Civilization looks like a bargain only when you ignore its costs.

Henry David Thoreau wasn’t impressed by the Pyramids. In his classic book, Walden, he wrote, “As for the Pyramids, there is nothing to wonder at in them so much as the fact that so many men could be found degraded enough to spend their lives constructing a tomb for some ambitious booby, whom it would have been wiser and manlier to have drowned in the Nile, and then given his body to the dogs.” But civilization is adamant that we at least pretend to admire the ambitious boobies in our midst. Most of our holidays venerate the crooks, rapists, and pillagers overly credulous historians have helpfully repackaged as “founders,” “conquerors,” and “civilizers.” We erect statues, consecrate tombs, and close the banks to commemorate their difference-making. But make no mistake. Most of these monuments memorialize lunatics intoxicated by unconstrained ego, raving greed, and unimaginable savagery.

History,” wrote Alexander Herzen, “is the autobiography of a madman,” and in historical fact, most of the “great men of history” were criminals on a rampage. We celebrate them because they “changed the world.” But what’s the rational reason to believe they changed it for the better? Isn’t it just as likely that these madmen shaped civilization to reflect their own twisted values and ambitions? And who says the world needed changing in the first place? Far too easily, most of us simply accept the logically indefensible idea that the present was the pre-determined destiny of the past, and we should thank the ambitious boobies for giving us a shove down the path we were fated to follow. That line of thinking is similar to the nonsense of people who say, “I don’t regret anything I’ve ever done, because if I changed anything, I wouldn’t be me!” Well, in that case, Mr. Manson, parole is denied.

Though as common as ironic socks on Wall Street, this kind of circular thinking won’t stand up to a moment’s thought. Evolutionary scientists refer to these sorts of circular explanations as “just-so stories,” in reference to the fanciful explanations in a children’s book written by Rudyard Kipling. In Sex at Dawn, Cacilda Jethá and I called this retroactive thinking “Flintstonization.” Take a look at the present and imagine a past based on what you see, just more old-fashioned and rustic. After all, there’s no arguing with the here and now, is there?

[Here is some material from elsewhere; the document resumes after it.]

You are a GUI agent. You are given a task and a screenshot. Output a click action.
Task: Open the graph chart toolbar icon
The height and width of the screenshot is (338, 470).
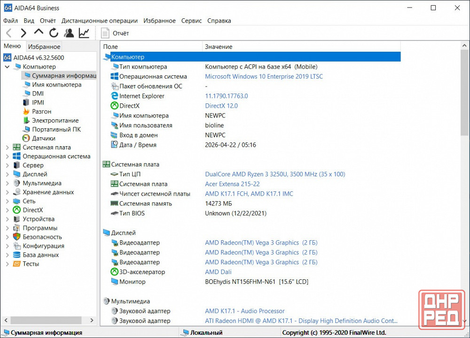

Sure there is. George Bernard Shaw wrote that “Patriotism is your conviction that your country is superior to all others because you were born in it.” Presentism is an expression of the same sort of ignorance, just applied to a historical time and place rather than a particular country: “We’re here now, so this is the best place to be, baby!” But just because we happen to live in it doesn’t mean this is the best of all possible worlds—or even necessarily any better than worlds that have been trampled and discarded on the way to where we are. Just because this is the course that history happens to have taken doesn’t mean it was the best possible outcome. To believe otherwise, one would logically have to believe in some kind of predestination, and argue that it was all worth it to get here: the Dark Ages, bubonic plague, centuries of slavery, uncountable wars, the Holocaust, disco—all of it. No doubt, we’ve come a long way. But was it a long way up, a long way down, or just a long, long way?

More from Christopher Ryan Ph.D.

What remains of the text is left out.